§ TASK BRIEF
Arrange the items from the line holding "This screenshot has width=324, height=157." through the line holding "(x=32, y=8)", inclusive, as a two-column CSV with the headers text and answer. Give one row per item, put each field in double quotes, and turn line breaks into spaces.

-------- PROVIDED RECORDS --------

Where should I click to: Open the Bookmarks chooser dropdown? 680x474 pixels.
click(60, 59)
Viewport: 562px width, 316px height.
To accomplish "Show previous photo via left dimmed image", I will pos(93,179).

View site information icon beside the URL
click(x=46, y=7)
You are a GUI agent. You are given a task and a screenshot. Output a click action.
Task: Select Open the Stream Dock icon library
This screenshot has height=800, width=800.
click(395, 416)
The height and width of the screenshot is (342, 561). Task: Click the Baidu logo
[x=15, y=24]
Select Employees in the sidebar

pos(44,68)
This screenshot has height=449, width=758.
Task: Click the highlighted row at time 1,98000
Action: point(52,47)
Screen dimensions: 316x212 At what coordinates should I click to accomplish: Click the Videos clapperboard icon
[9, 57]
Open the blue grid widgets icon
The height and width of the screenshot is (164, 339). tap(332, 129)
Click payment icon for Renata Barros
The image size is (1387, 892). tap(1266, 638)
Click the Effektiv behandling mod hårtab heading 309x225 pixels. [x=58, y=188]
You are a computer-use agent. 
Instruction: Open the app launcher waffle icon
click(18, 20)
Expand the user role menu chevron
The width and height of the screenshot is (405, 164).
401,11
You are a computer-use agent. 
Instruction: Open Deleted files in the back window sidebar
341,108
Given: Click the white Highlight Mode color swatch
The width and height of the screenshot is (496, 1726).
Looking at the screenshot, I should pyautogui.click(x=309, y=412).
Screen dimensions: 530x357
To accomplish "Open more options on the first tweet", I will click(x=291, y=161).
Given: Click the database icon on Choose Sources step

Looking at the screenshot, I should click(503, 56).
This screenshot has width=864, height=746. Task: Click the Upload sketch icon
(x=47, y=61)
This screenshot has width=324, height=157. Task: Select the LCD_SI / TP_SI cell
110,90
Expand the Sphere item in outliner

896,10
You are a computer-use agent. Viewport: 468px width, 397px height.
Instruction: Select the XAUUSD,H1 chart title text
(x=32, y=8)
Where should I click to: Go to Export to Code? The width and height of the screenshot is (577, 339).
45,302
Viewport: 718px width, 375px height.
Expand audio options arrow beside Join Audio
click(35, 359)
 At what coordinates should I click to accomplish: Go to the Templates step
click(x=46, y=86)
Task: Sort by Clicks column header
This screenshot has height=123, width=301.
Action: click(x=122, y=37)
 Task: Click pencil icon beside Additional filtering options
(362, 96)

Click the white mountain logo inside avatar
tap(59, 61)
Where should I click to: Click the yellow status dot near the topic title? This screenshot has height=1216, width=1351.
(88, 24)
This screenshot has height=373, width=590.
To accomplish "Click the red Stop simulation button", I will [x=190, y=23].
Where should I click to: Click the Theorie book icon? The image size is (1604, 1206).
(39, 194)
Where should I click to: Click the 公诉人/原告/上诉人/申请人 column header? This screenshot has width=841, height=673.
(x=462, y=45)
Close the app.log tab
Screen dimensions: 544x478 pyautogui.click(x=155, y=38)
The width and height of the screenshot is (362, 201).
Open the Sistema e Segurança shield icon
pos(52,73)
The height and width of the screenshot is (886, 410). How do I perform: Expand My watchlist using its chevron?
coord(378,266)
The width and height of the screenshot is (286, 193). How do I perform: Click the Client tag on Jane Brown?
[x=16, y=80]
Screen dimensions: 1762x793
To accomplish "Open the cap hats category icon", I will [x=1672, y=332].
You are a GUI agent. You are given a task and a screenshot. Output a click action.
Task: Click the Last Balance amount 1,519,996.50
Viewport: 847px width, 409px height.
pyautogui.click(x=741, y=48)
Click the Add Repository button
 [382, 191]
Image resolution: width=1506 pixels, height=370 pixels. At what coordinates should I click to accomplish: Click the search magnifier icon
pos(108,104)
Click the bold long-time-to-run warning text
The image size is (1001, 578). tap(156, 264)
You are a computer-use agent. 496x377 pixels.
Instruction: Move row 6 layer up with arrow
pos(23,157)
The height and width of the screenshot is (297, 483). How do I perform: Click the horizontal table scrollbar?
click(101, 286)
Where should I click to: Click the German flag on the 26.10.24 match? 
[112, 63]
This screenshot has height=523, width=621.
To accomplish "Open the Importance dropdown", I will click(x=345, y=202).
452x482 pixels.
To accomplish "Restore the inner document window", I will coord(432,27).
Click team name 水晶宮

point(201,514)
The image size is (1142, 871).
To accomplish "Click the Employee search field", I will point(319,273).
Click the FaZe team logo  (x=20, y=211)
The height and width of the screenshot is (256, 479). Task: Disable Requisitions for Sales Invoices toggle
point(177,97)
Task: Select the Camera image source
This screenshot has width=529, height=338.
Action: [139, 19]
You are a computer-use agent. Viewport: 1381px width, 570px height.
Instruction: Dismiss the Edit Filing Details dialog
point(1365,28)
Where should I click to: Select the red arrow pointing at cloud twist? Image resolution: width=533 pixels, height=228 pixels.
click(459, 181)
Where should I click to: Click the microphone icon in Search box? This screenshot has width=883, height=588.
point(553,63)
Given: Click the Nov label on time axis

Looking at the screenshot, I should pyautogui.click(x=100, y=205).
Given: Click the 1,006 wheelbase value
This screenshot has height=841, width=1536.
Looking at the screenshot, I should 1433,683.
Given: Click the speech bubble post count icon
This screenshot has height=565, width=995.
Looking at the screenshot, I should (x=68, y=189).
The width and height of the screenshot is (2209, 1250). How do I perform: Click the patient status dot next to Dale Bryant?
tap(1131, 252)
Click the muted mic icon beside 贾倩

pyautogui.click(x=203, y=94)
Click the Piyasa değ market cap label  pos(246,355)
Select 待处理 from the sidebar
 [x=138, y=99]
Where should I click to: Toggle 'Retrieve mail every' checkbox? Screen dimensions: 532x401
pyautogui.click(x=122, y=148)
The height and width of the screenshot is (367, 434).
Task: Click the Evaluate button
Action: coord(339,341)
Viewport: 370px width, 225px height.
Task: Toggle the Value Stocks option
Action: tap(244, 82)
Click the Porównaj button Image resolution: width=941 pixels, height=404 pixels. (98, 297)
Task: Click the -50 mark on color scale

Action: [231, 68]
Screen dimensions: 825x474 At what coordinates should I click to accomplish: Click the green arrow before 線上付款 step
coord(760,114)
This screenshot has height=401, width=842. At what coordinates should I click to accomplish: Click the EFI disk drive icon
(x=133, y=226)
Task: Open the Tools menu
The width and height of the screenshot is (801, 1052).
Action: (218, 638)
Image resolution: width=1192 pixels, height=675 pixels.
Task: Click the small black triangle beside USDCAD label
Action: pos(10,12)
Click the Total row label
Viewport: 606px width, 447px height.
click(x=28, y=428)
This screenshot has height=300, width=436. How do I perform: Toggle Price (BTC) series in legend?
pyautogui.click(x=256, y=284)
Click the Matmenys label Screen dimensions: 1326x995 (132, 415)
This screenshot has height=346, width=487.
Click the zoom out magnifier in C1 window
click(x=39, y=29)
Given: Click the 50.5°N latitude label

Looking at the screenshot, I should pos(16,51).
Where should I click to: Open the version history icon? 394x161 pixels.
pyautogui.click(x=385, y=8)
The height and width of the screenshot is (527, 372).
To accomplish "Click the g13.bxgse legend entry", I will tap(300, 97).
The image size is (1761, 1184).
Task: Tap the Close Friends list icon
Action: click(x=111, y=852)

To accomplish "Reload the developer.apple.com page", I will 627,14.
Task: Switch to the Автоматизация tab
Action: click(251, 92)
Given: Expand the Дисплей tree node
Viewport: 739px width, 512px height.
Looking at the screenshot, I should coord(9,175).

--------

§ WRITTEN REPLY
text,answer
"This screenshot has width=324, height=157. Task: Select the LCD_SI / TP_SI cell","110,90"
"Expand the Sphere item in outliner","896,10"
"You are a computer-use agent. Viewport: 468px width, 397px height. Instruction: Select the XAUUSD,H1 chart title text","(x=32, y=8)"